Think for a moment about the interview stage on “The Apprentice” - eager young candidates present their business plans to Claude Littner, with amazing million-pound profits in the first year. And every time, Claude shoots their dreams down by telling them it’s too much too soon. You can’t force results out of a business that’s not ready. A fledgling business needs nurture and investment before it can turn a profit and fledgling academics need time to mature and grow before they’re ready to start typing out the complete works of Shakespeare.

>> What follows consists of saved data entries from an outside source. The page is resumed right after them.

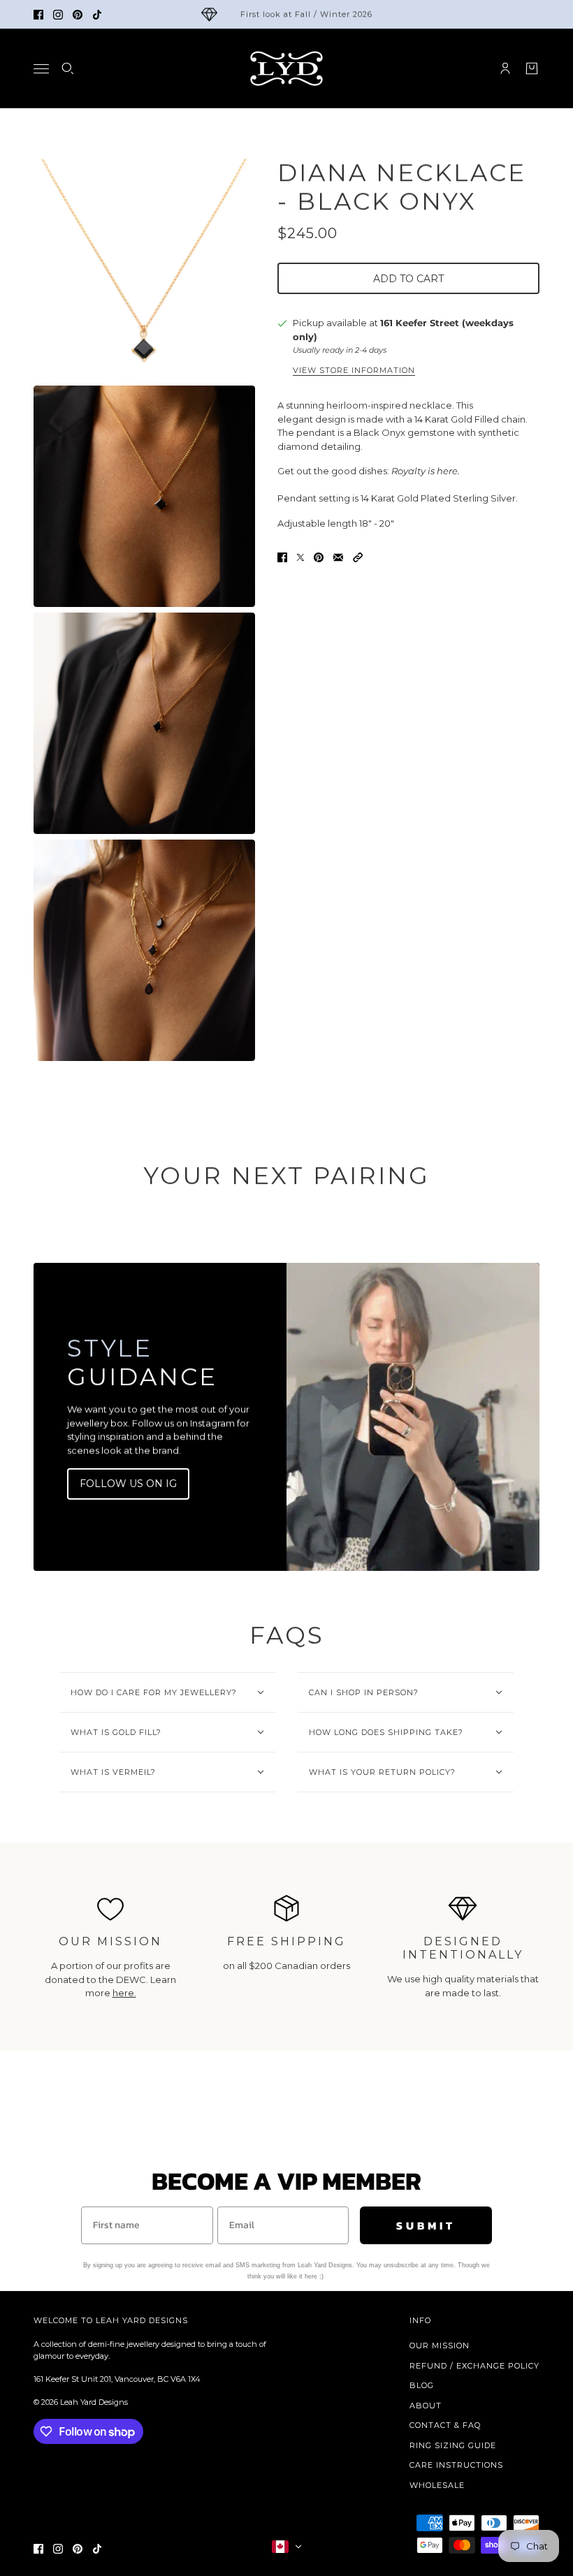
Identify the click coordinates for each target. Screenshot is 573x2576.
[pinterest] (77, 14)
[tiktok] (97, 14)
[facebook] (38, 14)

It’s enough that they’re being tested on their alien words aged 5 or 6-and-a-bit. Let’s not take Reception away from them too. We risk sacrificing childhood and for what? Some statistics on a report that reveal little more than what we already know - children’s outcomes are more influenced by their class, background and home support than whether they’ve been drilled on their times tables every morning since they first stepped into a classroom. There is more to be done in narrowing the gap between disadvantaged children and their peers but that’s not the issue this report addresses - it’s only concerned with a kind of intensive teaching that only the most able children will respond to.
Play-based learning has so many advantages beyond the academic - it helps children to learn the social skills that are vital for their development, working together in spontaneous groups to make mud pies or put on a puppet show. It provides a gradual introduction to formal schooling and sets them up to eventually spend more time on literacy and numeracy when they’re mature enough to concentrate. So let’s not throw Early Years free-flow away just yet. There’s too much at risk and too little to gain.